### WHAT IS NEEDED
Your copy should run exactly from the line containing "Task: Open the Type dropdown" to the last line of the entries below, and it should include no pictures.
· · · · · · ·
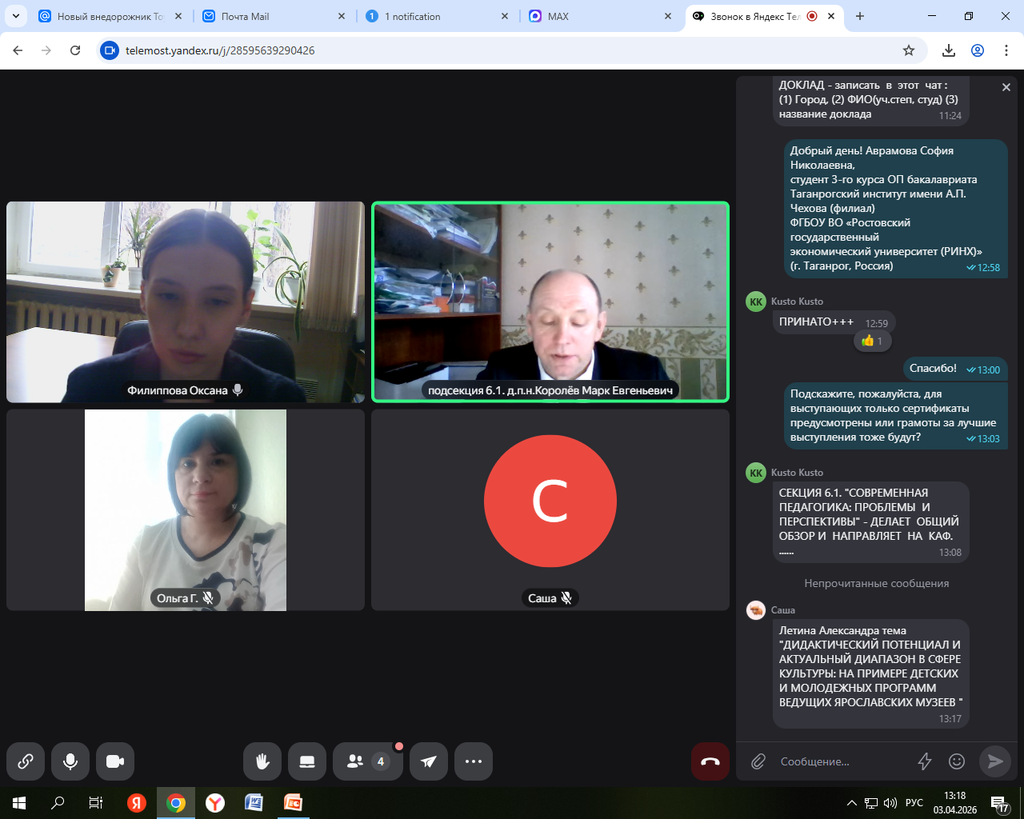Send the chat message with the arrow button

click(x=994, y=761)
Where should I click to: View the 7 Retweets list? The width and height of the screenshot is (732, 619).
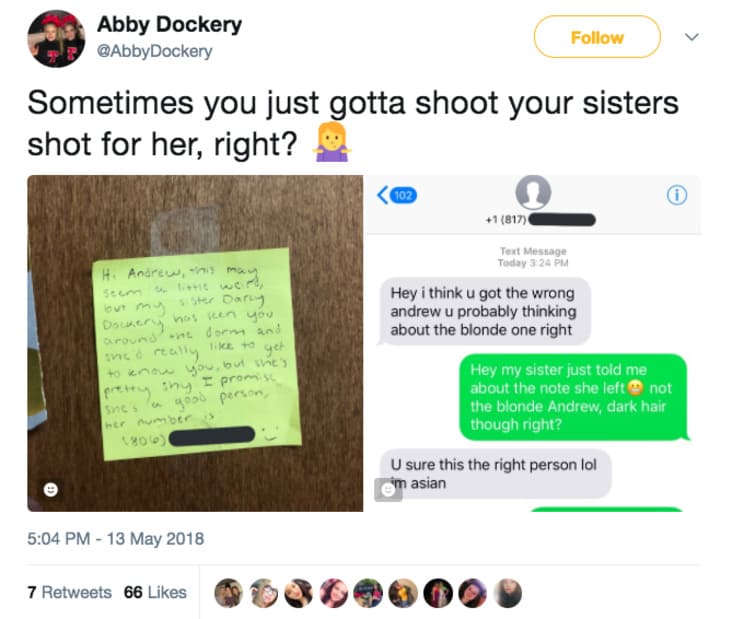pos(70,592)
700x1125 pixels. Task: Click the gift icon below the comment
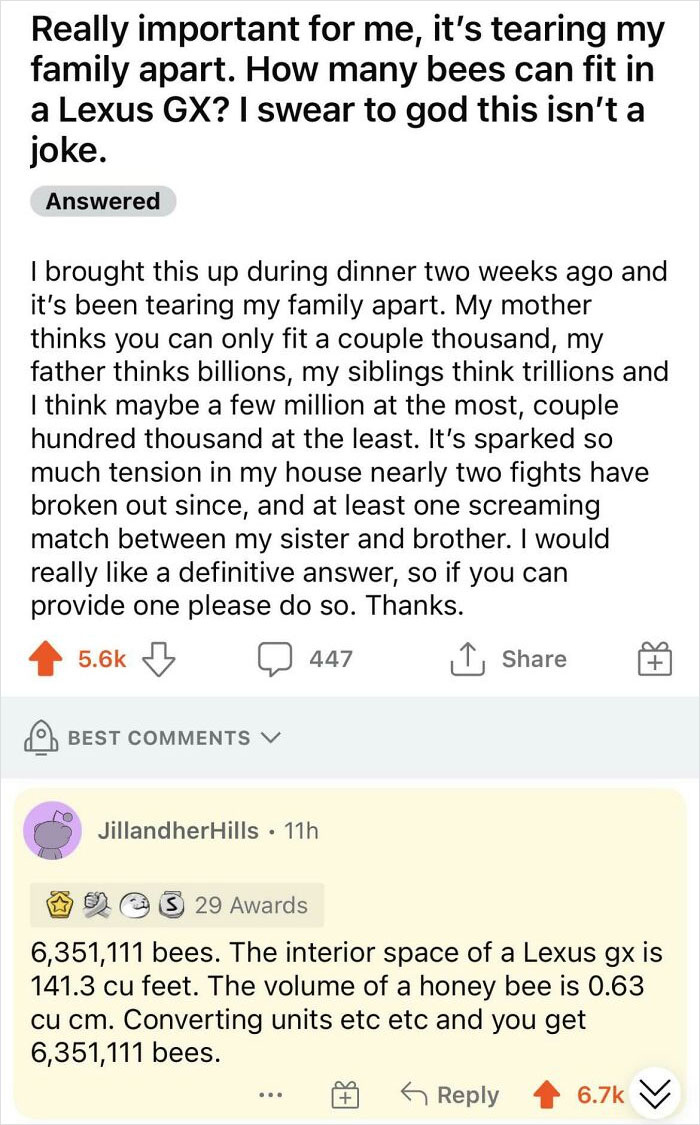coord(345,1094)
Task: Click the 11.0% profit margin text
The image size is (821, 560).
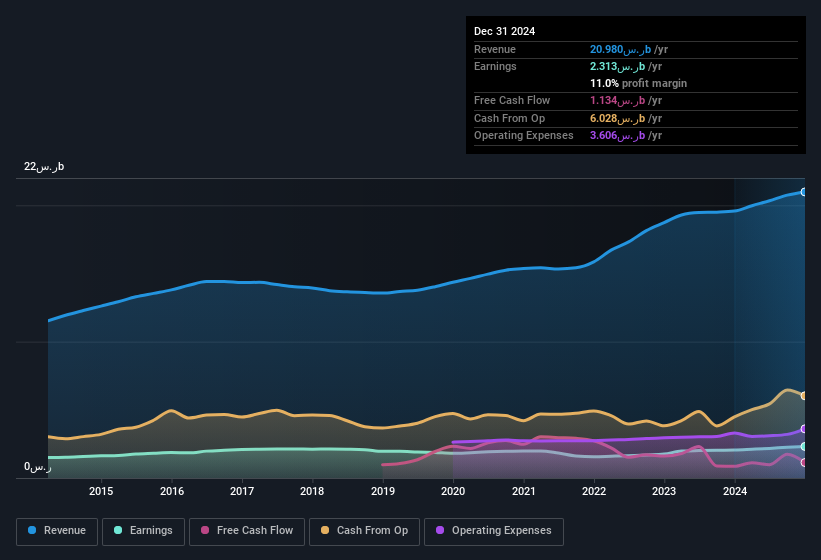Action: [638, 83]
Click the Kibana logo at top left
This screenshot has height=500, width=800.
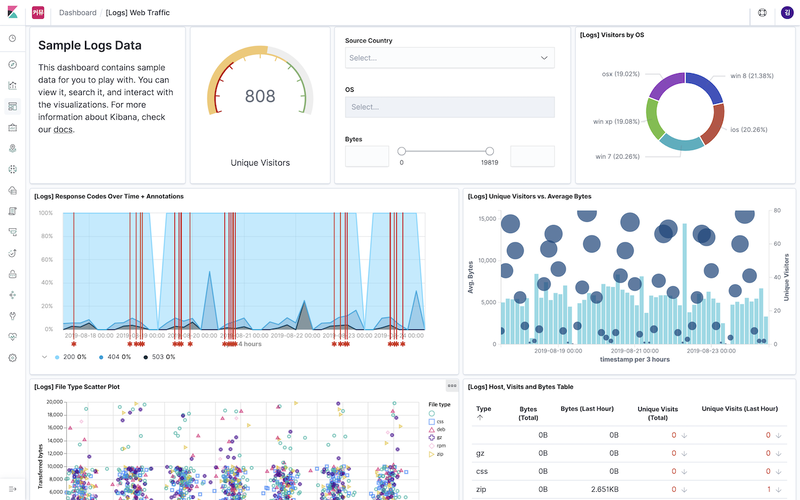[13, 12]
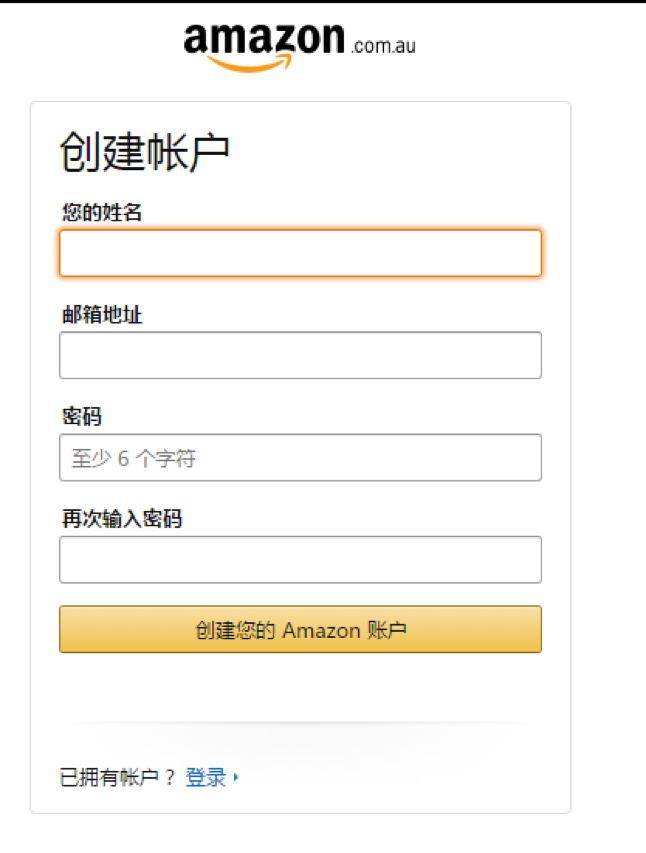Click the orange smile arrow under amazon

(x=250, y=64)
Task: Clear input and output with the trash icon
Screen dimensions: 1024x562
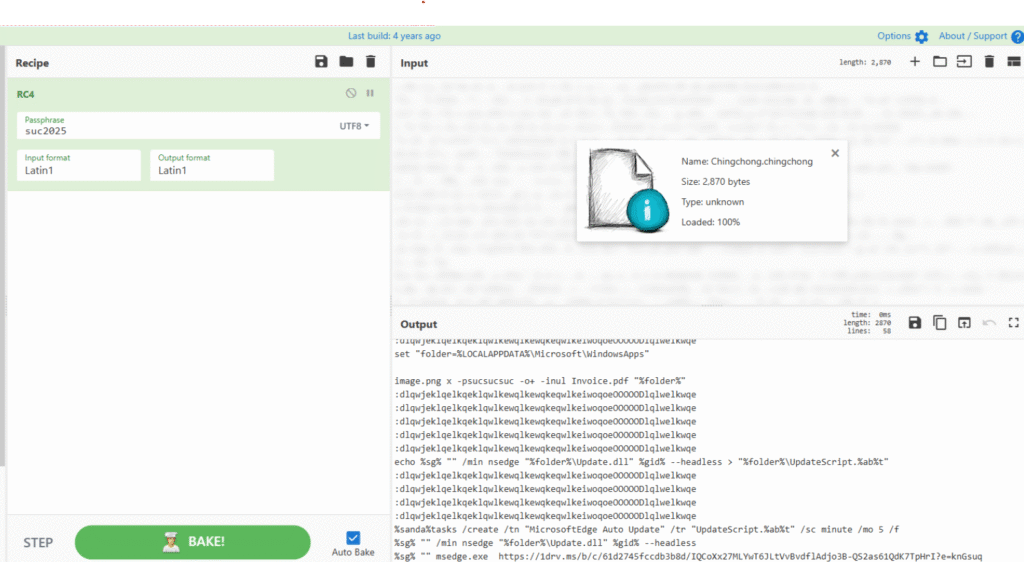Action: pyautogui.click(x=989, y=62)
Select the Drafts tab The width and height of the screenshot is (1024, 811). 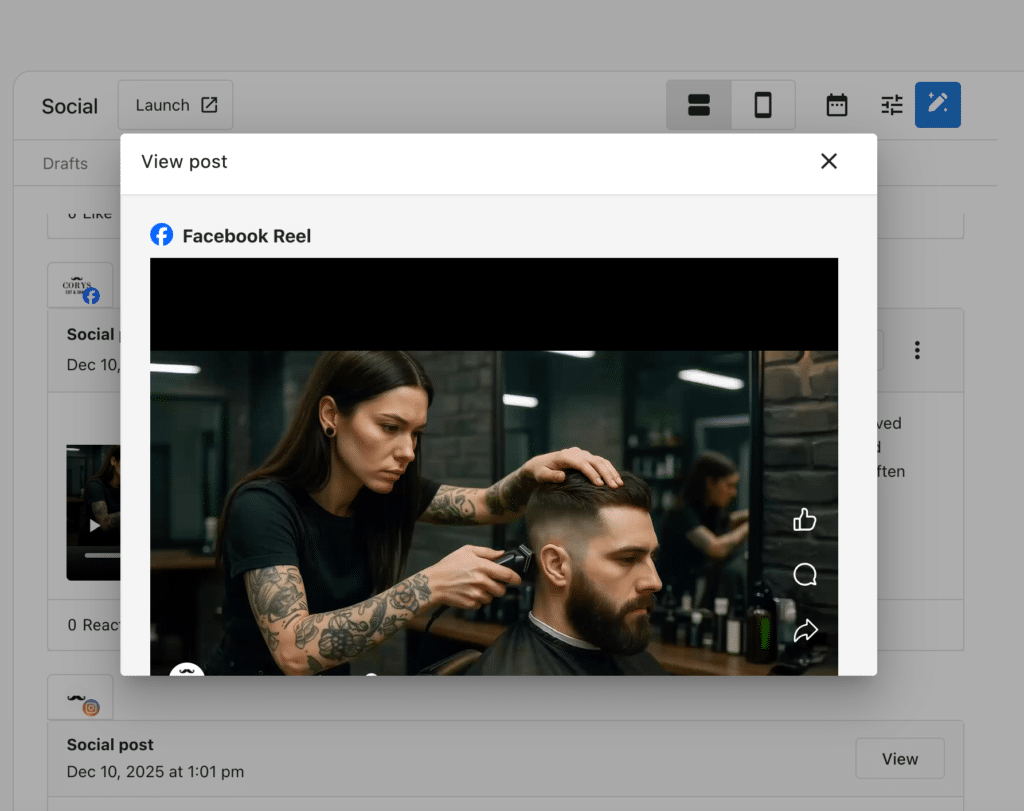coord(65,163)
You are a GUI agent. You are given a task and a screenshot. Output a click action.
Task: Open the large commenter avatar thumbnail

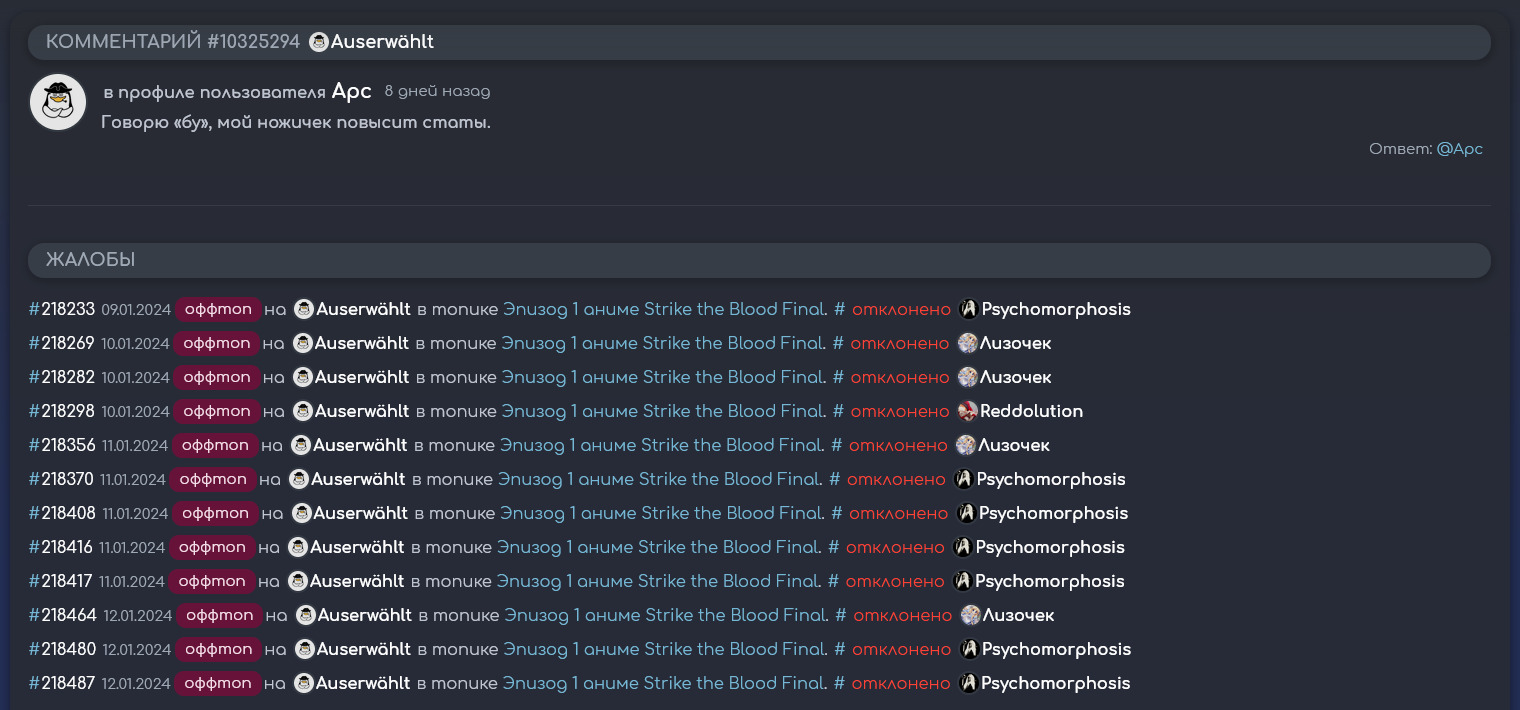click(58, 102)
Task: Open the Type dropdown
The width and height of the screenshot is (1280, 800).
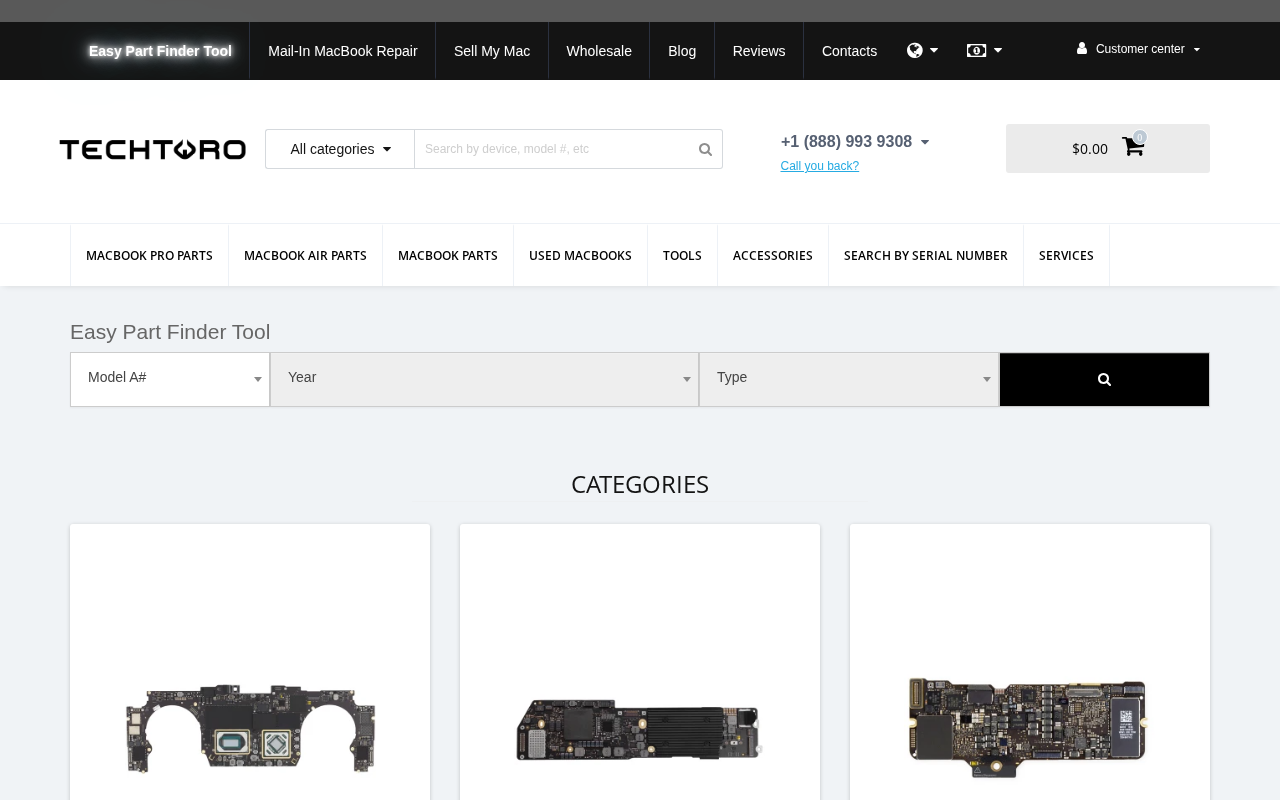Action: [849, 379]
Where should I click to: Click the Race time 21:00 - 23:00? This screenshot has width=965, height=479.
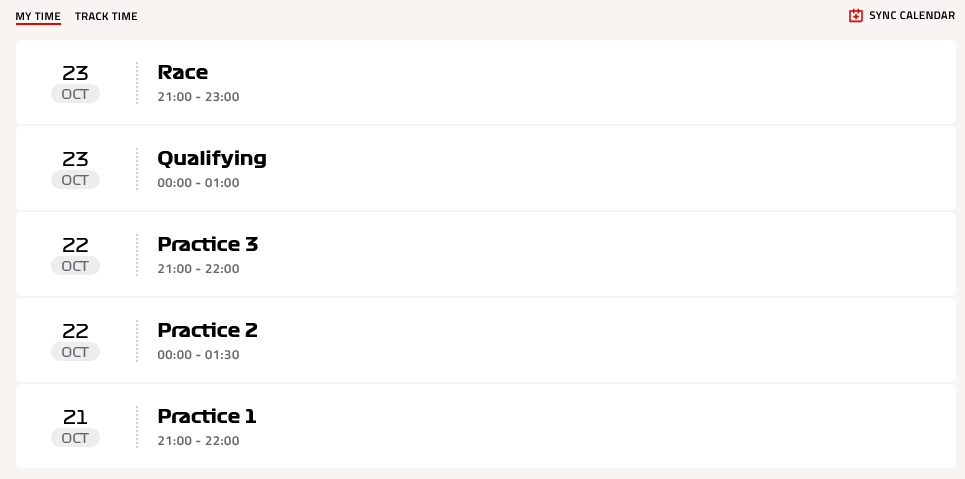click(198, 97)
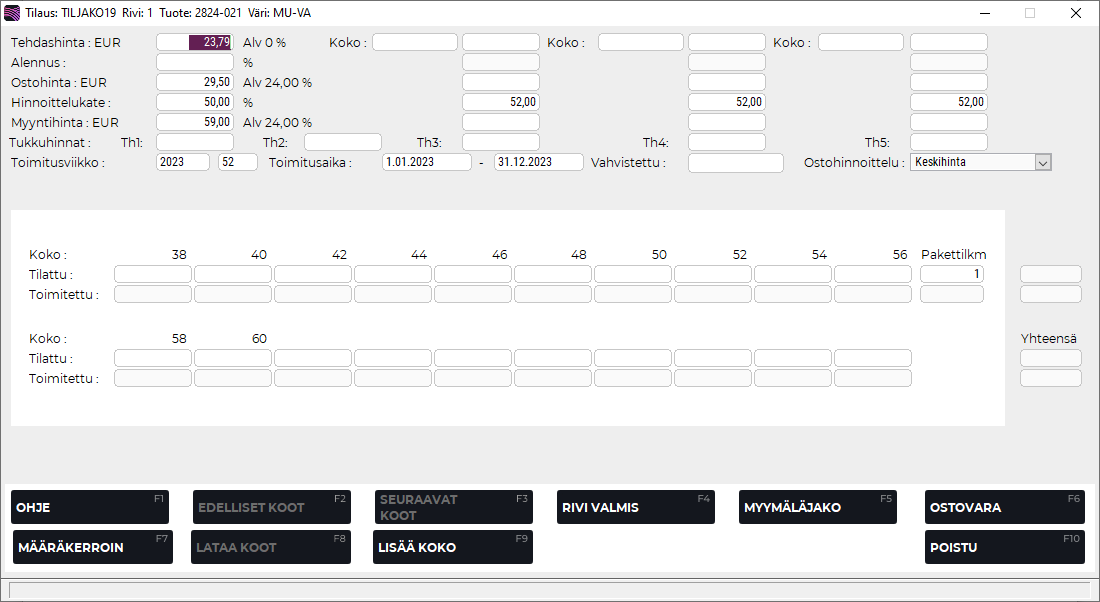Select the Keskihinta combo box
Image resolution: width=1100 pixels, height=602 pixels.
(971, 162)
· · · · · · ·
### TASK RESULT
Task: Open the Type dropdown
The width and height of the screenshot is (1280, 800).
Action: [849, 379]
Where should I click to: Click the Race time 21:00 - 23:00? This screenshot has width=965, height=479.
click(198, 97)
Select the Keskihinta combo box
Image resolution: width=1100 pixels, height=602 pixels.
(971, 162)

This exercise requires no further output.